Tohoku Zunko (東北ずん子, Tōhoku Zunko) is a character created for Voiceroid and was later also developed for the Vocaloid 3 engine.

==Development==
She was originally created to help promote the recovery of the Tōhoku region in the wake of the 2011 Tōhoku earthquake and tsunami. Zunko's release marked an improvement compared to previous Voiceroid models, notably in the user interface. The ability to adjust strength of intonation has been added, as well as the ability to insert pauses directly into the tuning screen. Users can also directly use ruby pronunciation markers in the text. It also reads text at up to 4x speed and can output 22.1 kHz sample-rate audio files.

==Additional software==
A fundraising campaign was in effect with the goal of creating a Vocaloid vocal for Zunko if the required funds (¥5,000,000) were met by July 20. Since then, the campaign was successful and her vocal was released in June 2014 for Vocaloid 3.

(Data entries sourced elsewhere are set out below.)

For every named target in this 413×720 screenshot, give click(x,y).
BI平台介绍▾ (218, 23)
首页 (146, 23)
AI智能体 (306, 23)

Her Voiceroid software was updated in 2015 to Voiceroid+ ex along with 5 other Voiceroid products.

==Characteristics==
Her character design is based on a zunda-mochi, a Tōhoku specialty, which is a traditional sweet made of green soybean paste. She has two sisters Itako (older) and Kiritan (younger) who were both developed for UTAU, as well as a pet named Zundamon.

==Other media==
Satomi Satō, who provided the voice of Tohoku Zunko, published an original novel about the character which has been serialized on Twitter since June 2012. It was published in Japan in Summer 2013 by PHP Institute Inc.

An anime Zunda Horizon story based on Tohoku Zunko was announced in June 2016. It was produced by SSS LLC, Studio Live, WAO World and Take-Y and directed by Hiroshi Takeuchi, with scripts by Michiko Yokote. Shoji Murahama is serving as producer and Hiroshi Kōjina is the key Advisor.